Bugün cumartesi. Okulların ilk haftası da bitti. Alışma sürecindeyiz hâlâ. Günlerin uzun, sabahların aydınlık, havanın ılık olmasının faydası var. Yataktan kalkmak kolay. Gün ışığının dolmasıyla kolayca uyanıyorum. Karanlık ve soğuk, sıcak yataktan ayrılmayı güçleştiriyor. Yavaş yavaş ritmimizi buluyoruz.
Yeterince erken uyandıysam güne üst bedeni de açan bir yüz yogasıyla başlıyorum. Müziği açıyorum. Kahvaltı hazırlıyoruz el birliğiyle. Bazen çay demliyoruz, bazen kahve... Beslenme çantasını hazırlıyorum. Giyiniyoruz ve çıkıyoruz. Okul yürüme mesafesinde değil ama arabayla trafiğin en sıkışık zamanında 15 dakika sürüyor. Ne zaman çıkacağımızı araştırıyoruz. Minik bir kedi edasıyla, merakla, ilgiyle araştır diyordu, çektiğim bir melek kartı. Günün birinde. Bu oyunsu hâli biliyorum. Kedileri izlediğimden... Onların kaygısız, tasasız, neşeli hâllerinde insanı özendiren bir yan var. Benim gibi gamlı baykuşsan hele, boynunun üstünde taşıdığın kafanın içinde yaşıyorsan bir de... Son yıllarda zihinden bedene inmeye çalışıyorum. Zihin, beden, ruh dedikleri üçlü bir denge istiyor neticede.

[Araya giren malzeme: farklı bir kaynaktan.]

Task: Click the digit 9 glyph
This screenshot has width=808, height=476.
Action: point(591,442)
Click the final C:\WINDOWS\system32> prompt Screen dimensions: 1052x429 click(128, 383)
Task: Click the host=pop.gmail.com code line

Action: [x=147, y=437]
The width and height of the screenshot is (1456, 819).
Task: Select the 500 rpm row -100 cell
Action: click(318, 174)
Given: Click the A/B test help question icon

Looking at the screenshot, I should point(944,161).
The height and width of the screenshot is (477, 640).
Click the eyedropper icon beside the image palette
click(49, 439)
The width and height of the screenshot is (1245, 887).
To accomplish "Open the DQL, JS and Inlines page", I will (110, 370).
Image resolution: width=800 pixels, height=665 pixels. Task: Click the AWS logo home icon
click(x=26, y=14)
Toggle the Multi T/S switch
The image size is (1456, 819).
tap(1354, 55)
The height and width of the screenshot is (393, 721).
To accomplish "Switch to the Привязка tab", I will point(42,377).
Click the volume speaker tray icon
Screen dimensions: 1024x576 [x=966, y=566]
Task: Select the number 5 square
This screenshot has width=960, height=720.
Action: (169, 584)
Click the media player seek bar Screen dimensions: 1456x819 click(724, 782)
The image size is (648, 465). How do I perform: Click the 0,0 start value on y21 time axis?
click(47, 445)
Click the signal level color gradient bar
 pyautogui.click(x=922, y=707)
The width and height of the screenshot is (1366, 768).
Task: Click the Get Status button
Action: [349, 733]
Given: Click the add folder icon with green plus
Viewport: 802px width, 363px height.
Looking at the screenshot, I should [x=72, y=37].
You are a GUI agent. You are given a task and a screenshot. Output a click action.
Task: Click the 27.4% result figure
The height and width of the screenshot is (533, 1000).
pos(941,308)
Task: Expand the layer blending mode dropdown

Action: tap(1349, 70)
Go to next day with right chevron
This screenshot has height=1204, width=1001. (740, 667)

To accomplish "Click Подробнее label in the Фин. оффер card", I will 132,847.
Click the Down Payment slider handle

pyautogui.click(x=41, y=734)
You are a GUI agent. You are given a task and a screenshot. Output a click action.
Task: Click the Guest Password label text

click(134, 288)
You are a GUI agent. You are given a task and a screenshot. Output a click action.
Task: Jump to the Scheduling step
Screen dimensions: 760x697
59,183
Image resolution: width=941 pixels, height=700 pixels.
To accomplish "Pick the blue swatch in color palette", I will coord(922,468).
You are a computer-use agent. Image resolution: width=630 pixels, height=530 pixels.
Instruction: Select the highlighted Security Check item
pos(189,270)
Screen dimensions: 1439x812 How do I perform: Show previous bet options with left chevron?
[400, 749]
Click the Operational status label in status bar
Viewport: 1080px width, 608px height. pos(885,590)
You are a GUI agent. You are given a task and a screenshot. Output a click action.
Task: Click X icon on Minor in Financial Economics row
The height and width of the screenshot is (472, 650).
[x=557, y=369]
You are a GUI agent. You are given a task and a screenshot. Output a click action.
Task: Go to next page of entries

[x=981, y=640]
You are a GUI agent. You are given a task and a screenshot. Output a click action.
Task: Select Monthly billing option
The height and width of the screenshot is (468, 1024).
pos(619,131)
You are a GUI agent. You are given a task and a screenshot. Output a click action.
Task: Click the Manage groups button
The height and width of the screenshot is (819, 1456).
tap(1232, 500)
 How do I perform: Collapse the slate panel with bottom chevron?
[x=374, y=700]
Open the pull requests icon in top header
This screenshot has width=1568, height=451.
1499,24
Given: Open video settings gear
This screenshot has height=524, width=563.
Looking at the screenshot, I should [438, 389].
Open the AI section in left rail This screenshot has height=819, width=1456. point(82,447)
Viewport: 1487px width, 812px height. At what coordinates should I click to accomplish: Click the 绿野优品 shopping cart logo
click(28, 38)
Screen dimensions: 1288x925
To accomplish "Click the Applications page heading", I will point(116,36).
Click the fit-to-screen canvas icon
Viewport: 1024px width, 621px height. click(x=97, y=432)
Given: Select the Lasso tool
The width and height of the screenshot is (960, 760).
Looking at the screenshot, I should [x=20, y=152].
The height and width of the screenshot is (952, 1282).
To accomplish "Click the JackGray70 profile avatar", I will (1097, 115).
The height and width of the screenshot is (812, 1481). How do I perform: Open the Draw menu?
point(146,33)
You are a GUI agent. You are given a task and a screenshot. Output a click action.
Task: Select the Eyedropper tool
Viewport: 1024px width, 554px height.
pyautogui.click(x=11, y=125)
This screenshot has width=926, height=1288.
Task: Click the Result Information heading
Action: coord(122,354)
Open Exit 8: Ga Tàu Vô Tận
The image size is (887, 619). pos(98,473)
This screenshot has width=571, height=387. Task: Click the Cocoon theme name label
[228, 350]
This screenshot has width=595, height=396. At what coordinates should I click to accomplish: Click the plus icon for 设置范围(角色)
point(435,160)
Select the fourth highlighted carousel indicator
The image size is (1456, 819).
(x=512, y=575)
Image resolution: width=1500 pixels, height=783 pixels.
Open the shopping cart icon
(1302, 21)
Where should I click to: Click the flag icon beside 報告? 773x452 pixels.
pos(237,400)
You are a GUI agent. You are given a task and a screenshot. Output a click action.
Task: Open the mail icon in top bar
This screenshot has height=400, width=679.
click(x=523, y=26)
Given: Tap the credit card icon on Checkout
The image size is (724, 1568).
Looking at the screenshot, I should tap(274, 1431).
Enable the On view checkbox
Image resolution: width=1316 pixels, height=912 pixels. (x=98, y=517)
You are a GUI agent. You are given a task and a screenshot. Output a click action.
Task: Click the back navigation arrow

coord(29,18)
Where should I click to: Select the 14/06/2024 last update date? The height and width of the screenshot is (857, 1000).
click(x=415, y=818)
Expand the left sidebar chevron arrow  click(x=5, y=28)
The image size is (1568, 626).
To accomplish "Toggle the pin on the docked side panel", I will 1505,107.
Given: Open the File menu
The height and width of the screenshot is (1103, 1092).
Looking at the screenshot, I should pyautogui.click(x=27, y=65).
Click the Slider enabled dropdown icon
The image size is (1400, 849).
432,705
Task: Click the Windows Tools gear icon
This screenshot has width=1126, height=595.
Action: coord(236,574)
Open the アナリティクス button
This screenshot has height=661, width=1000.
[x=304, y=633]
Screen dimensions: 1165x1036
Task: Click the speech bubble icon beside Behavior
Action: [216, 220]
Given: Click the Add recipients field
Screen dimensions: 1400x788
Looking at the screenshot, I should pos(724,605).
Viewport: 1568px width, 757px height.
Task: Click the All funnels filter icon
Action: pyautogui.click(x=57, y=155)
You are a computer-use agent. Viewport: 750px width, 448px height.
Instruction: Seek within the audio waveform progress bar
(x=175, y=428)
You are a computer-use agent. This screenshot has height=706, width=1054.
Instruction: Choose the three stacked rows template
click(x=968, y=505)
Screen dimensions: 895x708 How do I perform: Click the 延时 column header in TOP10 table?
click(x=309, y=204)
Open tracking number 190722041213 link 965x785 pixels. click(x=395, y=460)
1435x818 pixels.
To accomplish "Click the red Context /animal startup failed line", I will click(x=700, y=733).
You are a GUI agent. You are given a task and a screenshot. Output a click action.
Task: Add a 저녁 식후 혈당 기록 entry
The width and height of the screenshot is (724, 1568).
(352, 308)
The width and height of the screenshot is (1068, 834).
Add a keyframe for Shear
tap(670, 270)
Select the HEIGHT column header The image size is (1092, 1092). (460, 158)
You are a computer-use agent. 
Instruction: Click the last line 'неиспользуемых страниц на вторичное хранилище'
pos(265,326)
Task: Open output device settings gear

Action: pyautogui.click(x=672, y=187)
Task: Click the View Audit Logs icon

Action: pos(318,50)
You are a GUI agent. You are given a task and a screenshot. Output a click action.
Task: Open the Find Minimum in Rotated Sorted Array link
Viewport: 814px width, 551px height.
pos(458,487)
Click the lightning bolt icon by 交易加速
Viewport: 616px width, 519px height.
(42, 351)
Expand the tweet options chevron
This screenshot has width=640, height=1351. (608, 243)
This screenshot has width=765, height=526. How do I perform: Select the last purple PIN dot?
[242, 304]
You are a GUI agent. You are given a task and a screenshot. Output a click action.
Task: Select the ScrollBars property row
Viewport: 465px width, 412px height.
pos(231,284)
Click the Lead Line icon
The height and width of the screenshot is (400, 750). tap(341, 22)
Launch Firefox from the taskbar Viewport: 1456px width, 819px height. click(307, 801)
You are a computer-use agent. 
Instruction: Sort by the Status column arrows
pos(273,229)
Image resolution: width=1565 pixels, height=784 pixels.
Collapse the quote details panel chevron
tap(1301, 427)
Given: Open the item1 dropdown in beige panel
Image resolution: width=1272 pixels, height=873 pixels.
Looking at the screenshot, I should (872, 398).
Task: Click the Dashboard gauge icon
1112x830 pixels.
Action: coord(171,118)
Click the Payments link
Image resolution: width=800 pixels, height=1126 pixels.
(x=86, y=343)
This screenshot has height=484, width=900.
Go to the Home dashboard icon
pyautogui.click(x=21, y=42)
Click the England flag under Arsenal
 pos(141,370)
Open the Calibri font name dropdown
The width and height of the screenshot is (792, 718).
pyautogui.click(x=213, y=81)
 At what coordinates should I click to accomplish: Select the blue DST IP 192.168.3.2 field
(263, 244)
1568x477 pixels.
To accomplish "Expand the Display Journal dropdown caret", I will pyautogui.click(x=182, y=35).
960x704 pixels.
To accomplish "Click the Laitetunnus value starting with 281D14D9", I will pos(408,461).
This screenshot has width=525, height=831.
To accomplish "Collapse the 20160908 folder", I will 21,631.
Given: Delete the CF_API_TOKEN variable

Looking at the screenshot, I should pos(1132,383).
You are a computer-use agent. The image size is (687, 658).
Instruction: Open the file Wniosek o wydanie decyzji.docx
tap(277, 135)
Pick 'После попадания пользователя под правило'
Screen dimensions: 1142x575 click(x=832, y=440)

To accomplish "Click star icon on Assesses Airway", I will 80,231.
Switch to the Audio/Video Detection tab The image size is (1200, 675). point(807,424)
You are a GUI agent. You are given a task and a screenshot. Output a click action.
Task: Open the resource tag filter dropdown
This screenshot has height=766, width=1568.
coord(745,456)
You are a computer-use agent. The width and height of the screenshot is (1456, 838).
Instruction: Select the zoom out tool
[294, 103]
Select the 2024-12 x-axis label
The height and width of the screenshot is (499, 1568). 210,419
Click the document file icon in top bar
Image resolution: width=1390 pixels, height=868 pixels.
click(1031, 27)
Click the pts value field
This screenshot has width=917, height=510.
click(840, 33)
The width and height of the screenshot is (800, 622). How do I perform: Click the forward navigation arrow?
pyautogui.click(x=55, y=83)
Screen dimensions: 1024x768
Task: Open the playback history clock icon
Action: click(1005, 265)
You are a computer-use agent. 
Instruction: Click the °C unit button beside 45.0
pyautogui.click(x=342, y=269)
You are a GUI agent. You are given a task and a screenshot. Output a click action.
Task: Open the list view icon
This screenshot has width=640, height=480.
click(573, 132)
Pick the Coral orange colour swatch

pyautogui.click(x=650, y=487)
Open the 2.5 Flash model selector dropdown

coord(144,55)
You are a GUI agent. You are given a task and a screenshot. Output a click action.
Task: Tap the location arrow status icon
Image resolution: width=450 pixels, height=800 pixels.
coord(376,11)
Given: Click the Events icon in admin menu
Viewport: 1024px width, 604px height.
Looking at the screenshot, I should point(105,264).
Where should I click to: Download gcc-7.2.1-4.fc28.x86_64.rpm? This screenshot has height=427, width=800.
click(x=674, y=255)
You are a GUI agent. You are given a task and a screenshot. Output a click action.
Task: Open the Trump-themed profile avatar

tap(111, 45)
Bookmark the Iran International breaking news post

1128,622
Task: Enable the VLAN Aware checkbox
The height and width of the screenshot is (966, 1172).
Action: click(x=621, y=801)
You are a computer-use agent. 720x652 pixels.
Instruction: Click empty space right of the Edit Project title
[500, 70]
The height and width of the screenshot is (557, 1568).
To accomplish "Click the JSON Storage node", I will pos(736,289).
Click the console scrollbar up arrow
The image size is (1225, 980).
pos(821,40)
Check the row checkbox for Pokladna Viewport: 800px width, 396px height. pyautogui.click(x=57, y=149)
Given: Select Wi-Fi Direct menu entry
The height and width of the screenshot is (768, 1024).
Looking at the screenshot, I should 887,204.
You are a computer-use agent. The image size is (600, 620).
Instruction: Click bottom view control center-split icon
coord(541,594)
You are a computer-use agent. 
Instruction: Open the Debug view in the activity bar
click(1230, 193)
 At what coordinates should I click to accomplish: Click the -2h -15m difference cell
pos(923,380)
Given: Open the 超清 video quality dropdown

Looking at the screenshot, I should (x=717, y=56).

Dün İnstagramda gezinirken bir tanıdığın videosuna denk geldim. Yaza veda eğlencesi göbek atmacalı falan. Allahım kullarına neşe saçarken ben neredeydim? Düğün dernek işleri hiç benlik değil. Hele davul zurna sesi, harbiden rahatsız ediyor. Karnımda hissediyorum o tokmakları, sanki benim kafamı dövüyor, güm de güm... Bununla beraber o tür ortamlarda gerçekten eğlenen insanlara da imreniyorum. O yüzden kendi çalma listemde sevdiğim hareketli parçalar da var. Sabah mutfakta iş yaparken açıyorum, kendimi ritme bırakıyorum. İşte onlardan biri:
Bugün cumartesi. İlk hastamın keçisi doğum yapmış. Gecikecekmiş. Canına bir can gelmiş. Ekmek kapısı. Boşluğu değerlendirme benimkisi. Bolca bilinç akışı. Nereye varacağını bilmeden, hesap kitap yapmadan yazmak... Blog yazılarım genellikle böyle çıkıyor zaten. Bazen yakalıyorum bir yerden ipin ucunu, bağlıyorum, bazen de dağınık bırakıyorum.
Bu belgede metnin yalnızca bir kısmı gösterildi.